Tonight, Dolan’s back on his first headline tour of the UK, backed by UK beat-makers Dan Le Sac and Buddy Peace, but you can almost hear the transatlantic tumbleweed blowing through the venue as our hero steps up to take up the mantle of SFR’s touring standard bearer; a small core of devoted followers hug the stage and a sparse gathering of curious observers lurk in the shadows. With Le Sac and Peace onboard, most of the material is re-worked and almost unrecognisable from the album versions ¬– perhaps disorientating, but indicative of an artist unafraid to challenge his work and unwilling to rest in a creative rut.
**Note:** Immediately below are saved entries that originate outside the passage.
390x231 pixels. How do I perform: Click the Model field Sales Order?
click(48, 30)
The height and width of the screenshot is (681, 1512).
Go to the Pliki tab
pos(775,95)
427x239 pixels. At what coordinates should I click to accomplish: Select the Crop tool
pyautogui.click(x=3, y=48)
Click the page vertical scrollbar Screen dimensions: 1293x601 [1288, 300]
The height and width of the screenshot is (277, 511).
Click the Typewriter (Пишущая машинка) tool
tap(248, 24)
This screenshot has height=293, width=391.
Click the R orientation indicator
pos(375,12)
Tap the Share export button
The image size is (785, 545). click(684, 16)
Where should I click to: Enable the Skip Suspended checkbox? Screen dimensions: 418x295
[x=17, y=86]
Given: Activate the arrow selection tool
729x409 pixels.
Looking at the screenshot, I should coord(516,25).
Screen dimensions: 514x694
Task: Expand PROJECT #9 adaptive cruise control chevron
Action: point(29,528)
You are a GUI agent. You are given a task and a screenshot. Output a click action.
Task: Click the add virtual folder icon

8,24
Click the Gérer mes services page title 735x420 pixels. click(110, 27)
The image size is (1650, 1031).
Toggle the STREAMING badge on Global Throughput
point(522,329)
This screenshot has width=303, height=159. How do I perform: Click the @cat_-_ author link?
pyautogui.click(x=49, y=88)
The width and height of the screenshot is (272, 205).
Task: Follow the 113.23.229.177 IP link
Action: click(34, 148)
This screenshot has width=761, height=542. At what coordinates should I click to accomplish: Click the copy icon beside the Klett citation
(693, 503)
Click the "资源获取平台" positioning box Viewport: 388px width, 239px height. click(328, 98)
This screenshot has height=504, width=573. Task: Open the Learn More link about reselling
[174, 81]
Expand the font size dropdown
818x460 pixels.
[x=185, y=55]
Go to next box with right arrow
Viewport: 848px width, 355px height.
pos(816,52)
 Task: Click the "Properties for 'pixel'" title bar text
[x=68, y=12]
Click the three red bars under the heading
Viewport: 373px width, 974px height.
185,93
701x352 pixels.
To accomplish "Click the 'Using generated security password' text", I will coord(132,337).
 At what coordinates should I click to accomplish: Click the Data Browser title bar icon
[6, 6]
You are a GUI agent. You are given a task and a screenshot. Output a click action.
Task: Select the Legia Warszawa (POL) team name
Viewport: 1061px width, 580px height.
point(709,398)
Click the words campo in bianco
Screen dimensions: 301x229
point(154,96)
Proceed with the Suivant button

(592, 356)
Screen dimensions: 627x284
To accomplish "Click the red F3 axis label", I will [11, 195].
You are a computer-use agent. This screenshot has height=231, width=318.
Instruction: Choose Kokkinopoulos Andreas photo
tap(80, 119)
Dolan leans heavily on 2010 masterpiece Fallen House, Sunken City. ‘Earthmovers’, spitting bile at America’s endless conflict and reconstruction cycle, is re-cut – low down and dubby, with new words book-ending its “Come to Jamaica, come to Dubai” chorus. Turning his guns on the banks, ‘Economy Of Words’ is dedicated to “everyone who’s skint”, and is powered along by a deep, undulating groove before being directed through a brief take on Dire Straits’ ‘Money For Nothing’ and into a stirring, breathless double-time mid-section.

The back half of the crowd only start to move once Dolan’s mash-up of ‘50 Ways To Bleed Your Customer’ and M.I.A’s ‘Paper Planes’ arrives, the bald-headed rapper removing his grubby cream suit jacket to reveal a noose fastened around his neck and quipping “Bristol, you showed up”. ‘Leaving New York’ is given a dramatic re-working by Le Sac and Peace, embellished with a piano arpeggio and post-rock overtones, and ‘Joan Of Arcadia’ sounds even more spooky and ethereal thanks to their haunting, hymnal contributions.

The old Southern states union standard, ‘Which Side Are You On?’ is woven into a new song, which sees Dolan raging at homophobic and bigoted MCs and promoters before ‘House Of Bees’, with its incessant, pounding backbeat keeps up the attack on the music business. ‘Heart Failure’ is slowed down and imbued with post-apocalyptic gloom, a clearly-disappointed Dolan sighing “dying crowd” at its conclusion before resuming his assault on an industry with the blood of many departed artists on its hands via a stirring spoken-word piece about the ODB – ‘Who Killed Russell Jones?’ Late Fleece performers past Amy Winehouse and Jeff Buckley look down approvingly from their posters above the bar.

The production duo leave the stage for the dark and emotionally intensive ‘Marvin’, performed faithfully to the album version and the evening’s high point, reaching a towering crescendo as the story of Marvin Gaye’s murder by his own father comes to its tragic conclusion. A needless heckler is dealt with in fairly brutal fashion before an encore including ‘Kitchen Sink’, ‘Heart Failure’ and ‘One Breath Left’. Tonight’s evidence showcases a performance poet, lyricist, formidable rapper, tireless activist and fitting figure to build on the foundations laid by Francis and Strange Famous over the past 15 years. Bristol missed out. Dolan tells me afterwards: “Everywhere else on the tour has been dope.” Go figure.